When we look at the chart of Deckers (DECK:Nasdaq) you might figure Ugg boots are out of favor right now. There is some support in the $54 area but if the stock bounces and can’t get back over $58 then there is a next target near the May low of $48.

VanEck Vectors Gold Miners (GDX:NYSE), an ETF to be long gold stocks tagged $25 this past week but has not yet filled that gap just shy of $26. I still think it should fill that gap. It is also quite impressive that the dollar was so strong this past week and GDX gave up very little. One note to make here is that if GDX can get above $26 and touch the underside of this trend line near $27 the chart becomes stronger than it is.

Speaking of the dollar, the chart of CurrencyShares Euro (FXE:NYSE), an ETF to be long the euro (vs the dollar) is of interest right now. It looks oversold to me. And there is decent support in the $105-$105.50 area. I think it can rally back to around $107.
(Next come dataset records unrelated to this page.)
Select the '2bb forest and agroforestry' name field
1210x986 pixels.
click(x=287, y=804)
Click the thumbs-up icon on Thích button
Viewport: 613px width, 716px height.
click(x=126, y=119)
Several weeks ago I noted the high base in the chart of PayPal Holdings (PYPL:Nasdaq). It managed to explode upward out of the base on earnings so I was asked for a follow-up. There is an unfulfilled target in the $46-$48 zone. I wouldn't chase it up here but if I owned PYPL I would look to sell it near the target zone.

I cannot recall the last time we looked at Microsoft (MSFT:Nasdaq) but there is an unfulfilled upside target near $64. Let me say I don’t like the way the stock traded on Friday, closing on the low of the day, so I would be cautious if it gaps down on Monday, leaving this as an island overhead. Barring a gap down I would say the stock ought to be buyable near $58, although remember my style is not to buy stocks that are up so much.

Since I am warming up to some retailers (yes, I am still waiting for Target (TGT:NYSE) to get going and my patience is wearing thin) I was asked about Michael Kors (KORS:Nasdaq). I think this chart has promise. The company doesn’t report earnings until Nov. 10 so my fear is that the stock will mill around under the line and then what do we do with earnings approaching as it becomes a gamble? I think KORS acts well and seems to be bottoming, possibly forming a small head-and-shoulders bottom with a neckline around $51. So you can see the $50-$51 resistance will be key to improving the stock. It’s clear a stop under $45 is needed. Once over that line -- if it can get there -- the next target would be near $56.

Look at the chart of Estee Lauder (EL:NYSE). It looks awful, like once it broke $87 it was going to tumble forever and a day. Yet what did it do on Friday? Reversed to close up. On a rally to $87 it can be sold with a tight stop at $88 because if it can recapture $87-$88 then this will look like a false breakdown.

If Align Technology (ALGN:Nasdaq) breaks $88, the next measured target is $84. It looks like a top to me.